#### WRITTEN REQUEST
Reproduce the data verbatim, starting at the line that contains "Where should I" and stopping after the final line of the data.

───

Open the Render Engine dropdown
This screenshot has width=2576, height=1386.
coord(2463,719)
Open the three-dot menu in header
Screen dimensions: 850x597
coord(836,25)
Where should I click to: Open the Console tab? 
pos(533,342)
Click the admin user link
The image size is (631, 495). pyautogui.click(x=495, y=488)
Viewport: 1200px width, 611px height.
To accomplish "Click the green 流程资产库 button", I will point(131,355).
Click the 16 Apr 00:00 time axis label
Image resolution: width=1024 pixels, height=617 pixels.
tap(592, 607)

───

#### EXERCISE RESPONSE
Where should I click to: Open the Console tab? 
pos(533,342)
Click the admin user link
The image size is (631, 495). pyautogui.click(x=495, y=488)
Viewport: 1200px width, 611px height.
To accomplish "Click the green 流程资产库 button", I will point(131,355).
Click the 16 Apr 00:00 time axis label
Image resolution: width=1024 pixels, height=617 pixels.
tap(592, 607)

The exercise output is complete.